◆ **TEXT SECTION**
-- Opening Marker --

Did you know your horse’s fat cells are described in terms of how they “express themselves”? British researcher Melissa Packer of the University of Liverpool thinks that the characteristics of abdominal fat cells may have a lot to do with which horses survive colic surgery and which ones do not.
Packer collected abdominal fat samples from around 230 horses as they were undergoing colic surgery. She then looked at the “expression” of various cytokine genes in the fat tissue to see which cytokines were being produced. Cytokines are proteins released by cells that have a variety of functions, including immune functions such as triggering inflammation and responding to infection. Fat tissue has been shown to contain a raised level of cytokines.
Each of the 230 horses was then followed over the next two years, with data gathered on post-operative complications and survival following colic surgery. Each horse’s owner was contacted every three months for the first year to check up on the horse’s progress, and then every six months in the second year.

-- Closing Marker --

Rewrite the passage on horse fat cells from "Packer collected abdominal" to "the second year.", changing "colic surgery" to "abdominal surgery".

◆ **GIVEN RECORDS**
-- Opening Marker --

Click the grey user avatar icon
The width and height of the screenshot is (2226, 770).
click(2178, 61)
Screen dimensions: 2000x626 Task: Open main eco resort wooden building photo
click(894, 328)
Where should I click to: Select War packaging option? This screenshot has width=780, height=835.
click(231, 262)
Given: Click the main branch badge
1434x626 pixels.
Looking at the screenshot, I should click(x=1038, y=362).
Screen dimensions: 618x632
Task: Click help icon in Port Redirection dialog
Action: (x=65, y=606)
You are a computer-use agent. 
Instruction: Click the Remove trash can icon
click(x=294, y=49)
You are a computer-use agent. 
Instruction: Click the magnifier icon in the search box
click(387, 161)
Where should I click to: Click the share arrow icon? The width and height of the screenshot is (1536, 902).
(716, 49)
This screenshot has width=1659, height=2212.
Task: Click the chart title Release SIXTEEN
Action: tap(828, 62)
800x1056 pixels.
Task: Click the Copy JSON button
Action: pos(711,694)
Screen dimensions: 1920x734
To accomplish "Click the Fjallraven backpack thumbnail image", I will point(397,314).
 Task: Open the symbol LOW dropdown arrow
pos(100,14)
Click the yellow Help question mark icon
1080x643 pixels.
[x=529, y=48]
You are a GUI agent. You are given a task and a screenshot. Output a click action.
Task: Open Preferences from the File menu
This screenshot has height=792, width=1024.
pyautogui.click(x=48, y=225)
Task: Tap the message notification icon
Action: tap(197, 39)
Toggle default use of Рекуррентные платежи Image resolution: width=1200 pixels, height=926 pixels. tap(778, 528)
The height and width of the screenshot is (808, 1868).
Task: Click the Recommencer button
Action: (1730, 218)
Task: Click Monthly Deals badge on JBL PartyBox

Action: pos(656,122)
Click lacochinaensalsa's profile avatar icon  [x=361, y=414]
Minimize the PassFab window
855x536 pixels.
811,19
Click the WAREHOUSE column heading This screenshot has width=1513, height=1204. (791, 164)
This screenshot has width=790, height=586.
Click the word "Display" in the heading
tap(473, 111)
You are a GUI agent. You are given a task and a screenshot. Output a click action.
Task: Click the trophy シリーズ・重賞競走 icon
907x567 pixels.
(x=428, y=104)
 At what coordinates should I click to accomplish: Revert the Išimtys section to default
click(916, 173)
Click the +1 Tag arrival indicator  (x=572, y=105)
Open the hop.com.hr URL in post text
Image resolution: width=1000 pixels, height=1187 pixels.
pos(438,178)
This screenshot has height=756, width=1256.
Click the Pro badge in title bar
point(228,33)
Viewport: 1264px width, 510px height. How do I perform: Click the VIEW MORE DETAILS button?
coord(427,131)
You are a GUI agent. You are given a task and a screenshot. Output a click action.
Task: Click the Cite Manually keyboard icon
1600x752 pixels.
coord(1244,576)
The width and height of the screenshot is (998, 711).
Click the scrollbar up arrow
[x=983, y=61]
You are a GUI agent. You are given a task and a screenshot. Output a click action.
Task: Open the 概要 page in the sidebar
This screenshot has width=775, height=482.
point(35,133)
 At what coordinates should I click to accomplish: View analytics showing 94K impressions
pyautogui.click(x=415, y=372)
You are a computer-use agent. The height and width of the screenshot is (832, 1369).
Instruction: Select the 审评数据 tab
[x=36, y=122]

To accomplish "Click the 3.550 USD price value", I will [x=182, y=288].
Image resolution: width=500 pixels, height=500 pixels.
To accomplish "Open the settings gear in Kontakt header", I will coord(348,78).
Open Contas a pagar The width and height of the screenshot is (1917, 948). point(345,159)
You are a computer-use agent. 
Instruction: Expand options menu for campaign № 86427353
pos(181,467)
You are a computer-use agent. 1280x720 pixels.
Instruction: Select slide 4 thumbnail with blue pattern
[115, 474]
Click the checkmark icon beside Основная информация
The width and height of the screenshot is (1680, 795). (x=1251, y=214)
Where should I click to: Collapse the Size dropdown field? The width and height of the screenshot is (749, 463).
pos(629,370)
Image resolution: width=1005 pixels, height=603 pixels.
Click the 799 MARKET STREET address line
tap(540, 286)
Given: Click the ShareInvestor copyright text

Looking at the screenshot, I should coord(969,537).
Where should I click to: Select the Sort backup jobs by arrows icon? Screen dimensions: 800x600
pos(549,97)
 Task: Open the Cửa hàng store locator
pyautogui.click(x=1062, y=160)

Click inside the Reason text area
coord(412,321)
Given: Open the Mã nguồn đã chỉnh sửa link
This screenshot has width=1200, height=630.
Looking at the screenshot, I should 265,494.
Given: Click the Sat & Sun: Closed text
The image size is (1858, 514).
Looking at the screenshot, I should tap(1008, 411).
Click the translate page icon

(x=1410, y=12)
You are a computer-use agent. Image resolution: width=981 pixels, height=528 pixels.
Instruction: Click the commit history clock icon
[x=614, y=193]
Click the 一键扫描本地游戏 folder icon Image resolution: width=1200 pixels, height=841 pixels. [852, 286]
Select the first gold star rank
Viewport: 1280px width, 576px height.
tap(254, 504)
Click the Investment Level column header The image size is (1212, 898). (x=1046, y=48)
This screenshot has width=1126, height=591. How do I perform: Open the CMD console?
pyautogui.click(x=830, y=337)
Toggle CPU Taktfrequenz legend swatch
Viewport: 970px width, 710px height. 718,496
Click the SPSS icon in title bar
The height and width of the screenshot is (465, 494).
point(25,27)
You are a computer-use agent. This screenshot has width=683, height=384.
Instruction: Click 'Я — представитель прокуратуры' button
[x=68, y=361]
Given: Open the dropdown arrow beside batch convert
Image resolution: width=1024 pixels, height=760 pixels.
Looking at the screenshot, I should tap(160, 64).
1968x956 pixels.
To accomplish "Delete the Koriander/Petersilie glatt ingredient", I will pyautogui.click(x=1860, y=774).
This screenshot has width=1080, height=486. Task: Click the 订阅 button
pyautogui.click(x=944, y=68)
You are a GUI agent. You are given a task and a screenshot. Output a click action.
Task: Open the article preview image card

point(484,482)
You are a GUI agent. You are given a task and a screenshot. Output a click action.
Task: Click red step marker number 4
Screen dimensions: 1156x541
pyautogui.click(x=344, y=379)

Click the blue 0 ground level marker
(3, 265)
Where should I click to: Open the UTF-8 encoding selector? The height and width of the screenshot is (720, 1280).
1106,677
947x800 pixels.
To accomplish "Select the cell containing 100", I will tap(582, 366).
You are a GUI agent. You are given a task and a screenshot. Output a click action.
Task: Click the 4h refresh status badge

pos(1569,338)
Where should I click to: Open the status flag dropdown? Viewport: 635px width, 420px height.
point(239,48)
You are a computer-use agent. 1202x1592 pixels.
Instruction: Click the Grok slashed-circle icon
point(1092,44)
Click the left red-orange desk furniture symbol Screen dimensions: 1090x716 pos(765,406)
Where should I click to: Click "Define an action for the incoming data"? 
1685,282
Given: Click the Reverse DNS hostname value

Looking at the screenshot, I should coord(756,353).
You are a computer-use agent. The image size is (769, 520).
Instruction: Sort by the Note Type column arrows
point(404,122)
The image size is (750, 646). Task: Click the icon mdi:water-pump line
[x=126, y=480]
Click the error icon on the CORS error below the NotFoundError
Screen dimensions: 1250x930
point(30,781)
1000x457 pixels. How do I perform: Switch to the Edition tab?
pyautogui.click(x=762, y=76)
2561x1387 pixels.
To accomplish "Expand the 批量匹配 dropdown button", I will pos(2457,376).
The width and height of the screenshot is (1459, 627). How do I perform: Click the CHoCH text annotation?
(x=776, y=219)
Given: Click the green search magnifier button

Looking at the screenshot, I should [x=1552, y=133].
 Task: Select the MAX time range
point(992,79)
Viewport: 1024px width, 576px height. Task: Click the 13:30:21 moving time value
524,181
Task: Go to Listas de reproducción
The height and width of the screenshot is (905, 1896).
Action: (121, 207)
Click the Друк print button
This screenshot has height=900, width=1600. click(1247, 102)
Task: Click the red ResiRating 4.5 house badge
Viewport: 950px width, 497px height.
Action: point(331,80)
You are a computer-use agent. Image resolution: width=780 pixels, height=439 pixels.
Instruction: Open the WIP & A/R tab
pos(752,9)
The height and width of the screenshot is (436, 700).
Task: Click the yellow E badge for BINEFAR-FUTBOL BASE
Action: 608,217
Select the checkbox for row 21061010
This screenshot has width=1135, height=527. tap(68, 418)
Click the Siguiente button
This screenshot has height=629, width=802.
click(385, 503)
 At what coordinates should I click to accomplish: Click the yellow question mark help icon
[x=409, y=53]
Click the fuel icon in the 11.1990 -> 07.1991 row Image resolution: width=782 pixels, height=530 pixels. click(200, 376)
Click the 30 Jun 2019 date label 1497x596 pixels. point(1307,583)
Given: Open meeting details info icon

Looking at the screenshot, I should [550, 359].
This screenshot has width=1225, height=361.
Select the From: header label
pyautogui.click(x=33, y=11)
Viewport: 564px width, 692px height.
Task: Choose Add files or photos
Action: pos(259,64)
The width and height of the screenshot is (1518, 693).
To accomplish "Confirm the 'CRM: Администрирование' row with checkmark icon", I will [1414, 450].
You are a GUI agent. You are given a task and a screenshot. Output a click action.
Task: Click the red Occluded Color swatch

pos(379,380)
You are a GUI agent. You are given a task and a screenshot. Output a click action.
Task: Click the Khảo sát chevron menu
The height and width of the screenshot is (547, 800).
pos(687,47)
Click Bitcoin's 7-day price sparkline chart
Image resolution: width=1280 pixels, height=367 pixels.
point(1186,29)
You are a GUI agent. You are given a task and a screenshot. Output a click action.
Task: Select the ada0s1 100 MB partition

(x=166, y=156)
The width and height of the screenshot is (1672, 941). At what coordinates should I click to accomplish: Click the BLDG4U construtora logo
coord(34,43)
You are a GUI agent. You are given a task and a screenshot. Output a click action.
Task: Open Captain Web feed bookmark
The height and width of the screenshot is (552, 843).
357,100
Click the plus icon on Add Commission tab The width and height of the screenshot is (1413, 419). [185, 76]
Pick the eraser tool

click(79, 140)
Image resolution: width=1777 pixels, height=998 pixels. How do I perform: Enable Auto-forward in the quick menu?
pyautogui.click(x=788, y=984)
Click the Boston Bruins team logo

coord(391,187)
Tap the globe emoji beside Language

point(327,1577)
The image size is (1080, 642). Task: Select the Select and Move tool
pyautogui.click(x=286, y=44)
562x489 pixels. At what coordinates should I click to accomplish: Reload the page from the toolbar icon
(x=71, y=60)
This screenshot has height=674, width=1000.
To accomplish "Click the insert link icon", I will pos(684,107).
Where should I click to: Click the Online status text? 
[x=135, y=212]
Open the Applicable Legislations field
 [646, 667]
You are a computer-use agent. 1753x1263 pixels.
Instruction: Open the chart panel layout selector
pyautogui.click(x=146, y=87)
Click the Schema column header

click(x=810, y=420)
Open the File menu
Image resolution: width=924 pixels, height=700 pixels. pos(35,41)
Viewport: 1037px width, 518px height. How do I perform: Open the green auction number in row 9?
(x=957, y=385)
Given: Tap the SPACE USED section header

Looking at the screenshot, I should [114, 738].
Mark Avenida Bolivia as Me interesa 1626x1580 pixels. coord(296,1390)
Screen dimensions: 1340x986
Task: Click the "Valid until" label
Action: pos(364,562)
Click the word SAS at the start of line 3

-- Closing Marker --

◆ **ANSWER BELOW**
Packer collected abdominal fat samples from around 230 horses as they were undergoing abdominal surgery. She then looked at the “expression” of various cytokine genes in the fat tissue to see which cytokines were being produced. Cytokines are proteins released by cells that have a variety of functions, including immune functions such as triggering inflammation and responding to infection. Fat tissue has been shown to contain a raised level of cytokines.
Each of the 230 horses was then followed over the next two years, with data gathered on post-operative complications and survival following abdominal surgery. Each horse’s owner was contacted every three months for the first year to check up on the horse’s progress, and then every six months in the second year.